* The problem:
In one to three sentences, explain why speculative decoding in the release notes below now fails outright when it meets unsupported sampling parameters.

* Text excerpt:
Key Breaking Changes:

  1. Asynchronous Scheduling as Default: Asynchronous request scheduling is now enabled by default, which can be explicitly disabled using the --no-async-scheduling flag. This shift aims to improve concurrency and resource utilization by allowing non-blocking operations.
  2. PyTorch Version Requirement: The minimum required PyTorch version is now 2.0.1 or higher, with the default wheel compiled against cu129 (CUDA 12.9). This ensures compatibility with recent PyTorch features and CUDA capabilities.
  3. Quantization Scheme Removal: Deprecated quantization schemes have been removed to streamline the codebase and focus on actively supported methods.
  4. Speculative Decoding Error Handling: Speculative decoding, when encountering unsupported sampling parameters, will now explicitly fail rather than silently ignoring these parameters. This change improves robustness and prevents unexpected behavior.

Core Methodological and Architectural Improvements:

  1. gRPC Server Entrypoint: A new gRPC server entrypoint is introduced, leveraging a binary protocol and HTTP/2 multiplexing. This provides a high-throughput serving mechanism, enabling more efficient communication between clients and the vLLM server, particularly beneficial for microservices architectures and high-load environments. The binary nature reduces overhead compared to text-based protocols, while HTTP/2 multiplexing allows multiple requests over a single connection, improving efficiency.
  2. Automatic Context Length Management (--max-model-len auto): This feature automatically adjusts the model's maximum context length to fit the available GPU memory, thereby mitigating Out-of-Memory (OOM) errors during startup. This implies an intelligent memory profiling or estimation mechanism that dynamically configures the maximum sequence length based on the detected GPU hardware and memory capacity.
  3. Model Inspection View: A new model inspection view is available by setting VLLMLOGMODELINSPECTION=1VLLM_LOG_MODEL_INSPECTION=1 or printing the LLM object. This feature allows users to programmatically or via logs inspect internal model components, including modules, attention backends, and applied quantization methods, aiding in debugging and understanding model configurations.

Extended Model Support:

The release significantly expands support for various large language model (LLM) architectures and modalities, including:

  • Grok-2, with integration of its tiktoken tokenizer.
  • LFM2-VL, a vision-language model.
  • MiMo-V2-Flash.
  • GLM-ASR, an audio-based model.
  • K-EXAONE-236B-A23B, a Mixture-of-Experts (MoE) architecture.

* Excerpted data:

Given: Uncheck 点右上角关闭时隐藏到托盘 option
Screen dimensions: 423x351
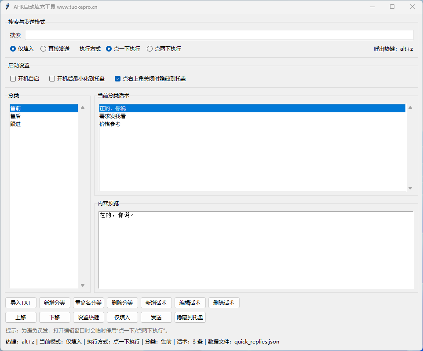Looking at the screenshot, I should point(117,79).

* * *

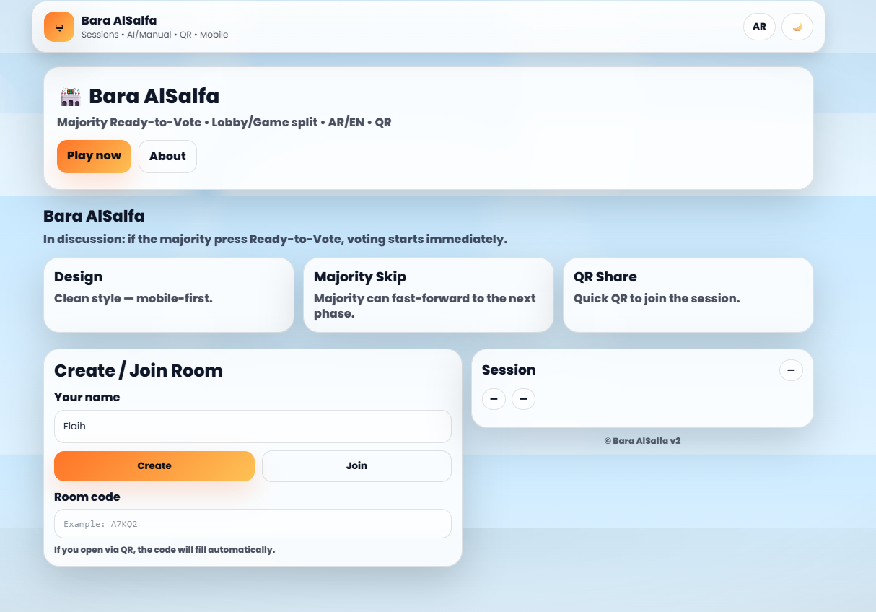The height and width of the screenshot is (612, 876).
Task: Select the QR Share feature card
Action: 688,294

---

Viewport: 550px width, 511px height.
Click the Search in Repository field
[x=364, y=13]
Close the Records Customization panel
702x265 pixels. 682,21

* Solution:
Before, speculative decoding silently ignored unsupported sampling parameters. It now fails explicitly instead, which makes it more robust and prevents unexpected behavior.